Intemperance.—A man may choose whether he will have abstemiousness and knowledge, or claret and ignorance.—Dr. Johnson.
Intemperance weaves the winding-sheet of souls.—John B. Gough.
Drunkenness calls off the watchman from the towers; and then all the evils that proceed from a loose heart, an untied tongue, and a dissolute spirit, we put upon its account.—Jeremy Taylor.
It is little the sign of a wise or good man, to suffer temperance to be transgressed in order to purchase the repute of a generous entertainer.—Atterbury.
Who hath woe? who hath sorrow? who hath contentions? who hath babbling? who hath wounds without cause? who hath redness of eyes? They that tarry long at the wine; they that go to seek mixed wine. Look not thou upon the wine when it is red, when it giveth its color in the cup, when it moveth itself aright: at the last it biteth like a serpent, and stingeth like an adder.—Proverbs 23:29-32.
O, that men should put an enemy in their mouths to steal away their brains!—Shakespeare.
I never drink. I cannot do it, on equal terms with others. It costs them only one day; but me three,—the first in sinning, the second in suffering, and the third in repenting.—Sterne.
Wise men mingle mirth with their cares, as a help either to forget or overcome them; but to resort to intoxication for the ease of one's mind is to cure melancholy by madness.—Charron.
Greatness of any kind has no greater foe than a habit of drinking.—Walter Scott.
Intemperance is a great decayer of beauty.—Junius.
Sinners, hear and consider; if you wilfully condemn your souls to bestiality, God will condemn them to perpetual misery.—Baxter.
The habit of using ardent spirits, by men in office, has occasioned more injury to the public, and more trouble to me, than all other causes. And were I to commence my administration again, the first question I would ask, respecting a candidate for office would be, "Does he use ardent spirits?"—Jefferson.
Jealousy.—People who are jealous, or particularly careful of their own rights and dignity, always find enough of those who do not care for either to keep them continually uncomfortable.—Barnes.
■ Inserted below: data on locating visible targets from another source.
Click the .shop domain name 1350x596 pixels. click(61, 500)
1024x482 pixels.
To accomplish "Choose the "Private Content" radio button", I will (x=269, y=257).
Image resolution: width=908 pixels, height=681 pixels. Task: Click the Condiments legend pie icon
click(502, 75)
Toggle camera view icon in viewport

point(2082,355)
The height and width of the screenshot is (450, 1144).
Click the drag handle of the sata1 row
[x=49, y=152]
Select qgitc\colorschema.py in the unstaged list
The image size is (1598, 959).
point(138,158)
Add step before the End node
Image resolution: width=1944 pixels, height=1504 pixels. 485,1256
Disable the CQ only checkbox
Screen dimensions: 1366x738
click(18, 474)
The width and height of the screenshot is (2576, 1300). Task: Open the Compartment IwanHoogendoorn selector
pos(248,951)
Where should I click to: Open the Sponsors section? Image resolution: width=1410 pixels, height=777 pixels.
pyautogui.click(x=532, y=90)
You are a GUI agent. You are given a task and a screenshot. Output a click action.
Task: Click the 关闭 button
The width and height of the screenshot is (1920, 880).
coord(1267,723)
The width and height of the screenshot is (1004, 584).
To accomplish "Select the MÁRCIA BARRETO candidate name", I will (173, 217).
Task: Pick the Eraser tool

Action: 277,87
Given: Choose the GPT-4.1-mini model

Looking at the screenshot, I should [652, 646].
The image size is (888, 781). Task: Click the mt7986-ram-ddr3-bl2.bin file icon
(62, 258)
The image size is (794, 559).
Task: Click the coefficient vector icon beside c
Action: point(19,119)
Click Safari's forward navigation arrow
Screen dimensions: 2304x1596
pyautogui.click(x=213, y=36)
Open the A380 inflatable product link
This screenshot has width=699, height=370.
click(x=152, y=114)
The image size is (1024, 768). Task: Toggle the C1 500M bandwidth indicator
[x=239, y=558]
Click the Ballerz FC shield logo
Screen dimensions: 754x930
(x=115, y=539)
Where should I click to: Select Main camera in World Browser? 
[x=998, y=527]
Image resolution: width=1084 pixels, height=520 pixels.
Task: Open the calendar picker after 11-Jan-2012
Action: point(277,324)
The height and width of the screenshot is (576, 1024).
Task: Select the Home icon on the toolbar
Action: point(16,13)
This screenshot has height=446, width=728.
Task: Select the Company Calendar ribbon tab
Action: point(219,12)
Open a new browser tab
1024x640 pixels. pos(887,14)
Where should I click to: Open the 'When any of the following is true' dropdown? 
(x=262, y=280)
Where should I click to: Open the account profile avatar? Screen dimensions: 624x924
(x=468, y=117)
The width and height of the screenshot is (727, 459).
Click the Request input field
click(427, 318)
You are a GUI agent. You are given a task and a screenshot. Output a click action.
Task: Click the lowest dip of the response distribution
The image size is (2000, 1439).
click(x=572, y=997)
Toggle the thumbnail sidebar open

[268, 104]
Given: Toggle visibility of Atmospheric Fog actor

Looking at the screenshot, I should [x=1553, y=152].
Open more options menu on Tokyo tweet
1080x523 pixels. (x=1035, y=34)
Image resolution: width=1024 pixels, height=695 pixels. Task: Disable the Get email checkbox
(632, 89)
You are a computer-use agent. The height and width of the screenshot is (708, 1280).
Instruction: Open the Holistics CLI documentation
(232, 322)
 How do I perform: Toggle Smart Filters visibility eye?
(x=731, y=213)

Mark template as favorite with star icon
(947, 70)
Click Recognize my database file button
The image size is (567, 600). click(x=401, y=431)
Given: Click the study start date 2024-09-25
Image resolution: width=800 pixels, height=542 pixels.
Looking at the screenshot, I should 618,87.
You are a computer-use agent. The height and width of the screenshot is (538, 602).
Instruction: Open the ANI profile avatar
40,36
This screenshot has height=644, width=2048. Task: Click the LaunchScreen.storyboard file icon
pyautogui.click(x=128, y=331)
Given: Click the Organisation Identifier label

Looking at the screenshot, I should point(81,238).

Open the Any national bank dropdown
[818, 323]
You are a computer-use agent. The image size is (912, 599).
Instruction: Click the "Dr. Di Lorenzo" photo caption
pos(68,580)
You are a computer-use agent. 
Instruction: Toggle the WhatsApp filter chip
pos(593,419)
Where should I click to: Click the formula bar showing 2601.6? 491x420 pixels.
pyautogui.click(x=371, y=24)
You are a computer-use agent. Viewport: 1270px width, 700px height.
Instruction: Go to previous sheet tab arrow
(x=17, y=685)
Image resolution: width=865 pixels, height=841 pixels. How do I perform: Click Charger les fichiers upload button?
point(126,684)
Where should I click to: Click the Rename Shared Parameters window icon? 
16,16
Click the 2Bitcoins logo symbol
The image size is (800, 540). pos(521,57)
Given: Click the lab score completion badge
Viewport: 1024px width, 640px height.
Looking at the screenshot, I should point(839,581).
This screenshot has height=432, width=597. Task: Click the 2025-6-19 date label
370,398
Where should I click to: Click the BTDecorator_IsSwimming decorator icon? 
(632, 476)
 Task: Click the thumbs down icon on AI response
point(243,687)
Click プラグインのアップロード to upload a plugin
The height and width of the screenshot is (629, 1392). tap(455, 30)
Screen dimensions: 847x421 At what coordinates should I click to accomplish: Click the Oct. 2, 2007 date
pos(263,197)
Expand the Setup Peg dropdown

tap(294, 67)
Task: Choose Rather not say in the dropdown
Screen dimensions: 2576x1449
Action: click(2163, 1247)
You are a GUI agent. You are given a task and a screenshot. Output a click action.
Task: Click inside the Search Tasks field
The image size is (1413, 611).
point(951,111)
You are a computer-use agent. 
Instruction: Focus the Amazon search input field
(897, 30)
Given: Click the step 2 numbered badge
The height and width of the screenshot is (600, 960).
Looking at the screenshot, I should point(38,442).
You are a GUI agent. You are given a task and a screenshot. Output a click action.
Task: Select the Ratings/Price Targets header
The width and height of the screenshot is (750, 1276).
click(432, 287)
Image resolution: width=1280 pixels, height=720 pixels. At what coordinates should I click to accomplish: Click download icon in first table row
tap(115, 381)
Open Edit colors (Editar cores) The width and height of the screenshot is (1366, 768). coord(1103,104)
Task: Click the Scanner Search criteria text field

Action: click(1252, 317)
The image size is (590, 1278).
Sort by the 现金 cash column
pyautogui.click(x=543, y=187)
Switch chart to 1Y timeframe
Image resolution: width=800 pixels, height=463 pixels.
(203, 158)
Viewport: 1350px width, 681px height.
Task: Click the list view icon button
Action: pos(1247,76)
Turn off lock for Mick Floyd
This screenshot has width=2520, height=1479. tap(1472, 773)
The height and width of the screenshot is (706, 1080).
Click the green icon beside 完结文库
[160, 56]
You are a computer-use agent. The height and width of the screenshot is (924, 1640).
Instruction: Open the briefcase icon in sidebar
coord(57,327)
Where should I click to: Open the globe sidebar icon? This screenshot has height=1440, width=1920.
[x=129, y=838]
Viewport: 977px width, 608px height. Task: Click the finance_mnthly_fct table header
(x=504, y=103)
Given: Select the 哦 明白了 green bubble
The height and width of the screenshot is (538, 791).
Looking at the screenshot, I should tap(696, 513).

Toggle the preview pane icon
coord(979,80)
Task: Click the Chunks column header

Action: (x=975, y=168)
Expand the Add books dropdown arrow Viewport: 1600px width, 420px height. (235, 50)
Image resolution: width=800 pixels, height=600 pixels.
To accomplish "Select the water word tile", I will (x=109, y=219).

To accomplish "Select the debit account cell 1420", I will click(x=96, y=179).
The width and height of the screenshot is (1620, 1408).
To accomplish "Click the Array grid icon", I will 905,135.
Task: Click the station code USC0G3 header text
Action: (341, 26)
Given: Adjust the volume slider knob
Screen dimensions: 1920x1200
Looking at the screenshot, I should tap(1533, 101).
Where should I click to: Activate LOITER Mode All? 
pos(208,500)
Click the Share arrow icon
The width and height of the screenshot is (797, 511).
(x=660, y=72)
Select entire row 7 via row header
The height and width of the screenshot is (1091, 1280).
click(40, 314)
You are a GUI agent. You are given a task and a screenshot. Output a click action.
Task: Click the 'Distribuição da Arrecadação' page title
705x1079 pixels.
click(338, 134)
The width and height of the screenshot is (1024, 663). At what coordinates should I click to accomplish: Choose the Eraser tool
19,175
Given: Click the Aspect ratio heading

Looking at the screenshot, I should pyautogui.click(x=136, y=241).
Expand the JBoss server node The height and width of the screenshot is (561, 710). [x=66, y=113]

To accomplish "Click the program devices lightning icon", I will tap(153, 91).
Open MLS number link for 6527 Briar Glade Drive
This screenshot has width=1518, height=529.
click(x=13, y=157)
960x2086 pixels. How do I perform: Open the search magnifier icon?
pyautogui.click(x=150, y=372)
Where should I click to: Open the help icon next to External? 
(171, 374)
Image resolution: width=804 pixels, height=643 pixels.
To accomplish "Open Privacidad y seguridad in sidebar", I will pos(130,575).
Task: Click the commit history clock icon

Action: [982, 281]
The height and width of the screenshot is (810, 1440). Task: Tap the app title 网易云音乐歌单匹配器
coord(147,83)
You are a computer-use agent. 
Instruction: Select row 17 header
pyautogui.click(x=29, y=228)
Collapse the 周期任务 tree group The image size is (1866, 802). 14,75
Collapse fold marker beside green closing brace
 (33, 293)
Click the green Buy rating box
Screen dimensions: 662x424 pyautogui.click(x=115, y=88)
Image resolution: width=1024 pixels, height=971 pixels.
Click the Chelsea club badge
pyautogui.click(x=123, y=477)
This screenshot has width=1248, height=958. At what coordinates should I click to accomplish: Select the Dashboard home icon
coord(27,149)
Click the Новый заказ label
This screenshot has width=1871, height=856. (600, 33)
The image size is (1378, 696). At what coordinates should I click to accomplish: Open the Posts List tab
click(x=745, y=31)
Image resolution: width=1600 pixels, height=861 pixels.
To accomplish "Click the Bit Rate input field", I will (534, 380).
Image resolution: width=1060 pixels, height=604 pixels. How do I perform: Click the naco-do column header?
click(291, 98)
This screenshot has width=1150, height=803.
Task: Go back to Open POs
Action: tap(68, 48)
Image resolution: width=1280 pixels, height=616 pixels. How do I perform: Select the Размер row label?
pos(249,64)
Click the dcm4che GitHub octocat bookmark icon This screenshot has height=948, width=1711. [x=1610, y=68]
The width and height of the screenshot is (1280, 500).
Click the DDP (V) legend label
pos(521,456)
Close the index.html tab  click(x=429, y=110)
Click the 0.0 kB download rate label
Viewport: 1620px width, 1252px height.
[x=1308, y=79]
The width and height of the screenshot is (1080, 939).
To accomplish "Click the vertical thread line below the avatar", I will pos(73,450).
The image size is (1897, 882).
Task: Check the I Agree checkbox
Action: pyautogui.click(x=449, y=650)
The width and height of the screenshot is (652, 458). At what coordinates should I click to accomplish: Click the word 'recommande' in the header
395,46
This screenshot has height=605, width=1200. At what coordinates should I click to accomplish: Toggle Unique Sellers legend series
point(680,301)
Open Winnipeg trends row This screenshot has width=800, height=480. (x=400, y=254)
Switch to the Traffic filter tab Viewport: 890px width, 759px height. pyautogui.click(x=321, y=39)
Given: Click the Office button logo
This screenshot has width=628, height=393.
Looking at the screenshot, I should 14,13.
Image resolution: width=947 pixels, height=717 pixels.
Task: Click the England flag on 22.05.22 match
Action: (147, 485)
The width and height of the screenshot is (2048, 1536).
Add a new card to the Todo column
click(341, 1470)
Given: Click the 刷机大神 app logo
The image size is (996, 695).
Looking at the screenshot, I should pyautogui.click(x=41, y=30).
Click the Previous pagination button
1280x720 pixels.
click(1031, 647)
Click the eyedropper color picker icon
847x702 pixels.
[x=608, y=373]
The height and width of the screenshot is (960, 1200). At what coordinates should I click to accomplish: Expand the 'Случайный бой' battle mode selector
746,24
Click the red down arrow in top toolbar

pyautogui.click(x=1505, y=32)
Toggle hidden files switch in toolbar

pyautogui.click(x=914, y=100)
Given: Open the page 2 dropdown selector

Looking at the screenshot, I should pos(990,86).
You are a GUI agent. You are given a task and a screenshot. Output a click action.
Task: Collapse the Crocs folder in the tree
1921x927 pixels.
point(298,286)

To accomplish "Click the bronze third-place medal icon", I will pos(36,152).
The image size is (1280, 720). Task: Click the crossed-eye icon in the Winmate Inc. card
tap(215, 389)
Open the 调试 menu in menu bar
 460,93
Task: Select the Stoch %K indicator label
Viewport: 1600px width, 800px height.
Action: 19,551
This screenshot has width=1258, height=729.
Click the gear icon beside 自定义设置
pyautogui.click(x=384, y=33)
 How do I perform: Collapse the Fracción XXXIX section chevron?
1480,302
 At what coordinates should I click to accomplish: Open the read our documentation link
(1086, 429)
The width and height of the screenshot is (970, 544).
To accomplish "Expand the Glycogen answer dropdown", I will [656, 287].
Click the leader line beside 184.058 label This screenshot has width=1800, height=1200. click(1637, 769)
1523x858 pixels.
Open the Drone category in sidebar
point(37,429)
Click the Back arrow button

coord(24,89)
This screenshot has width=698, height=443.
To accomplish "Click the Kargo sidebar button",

It is with jealousy as with the gout. When such distempers are in the blood, there is never any security against their breaking out, and that often on the slightest occasions, and when least suspected.—Fielding.
All the other passions condescend at times to accept the inexorable logic of facts; but jealousy looks facts straight in the face, ignores them utterly, and says that she knows a great deal better than they can tell her.—Helps.
The jealous man's disease is of so malignant a nature that it converts all it takes into its own nourishment.—Addison.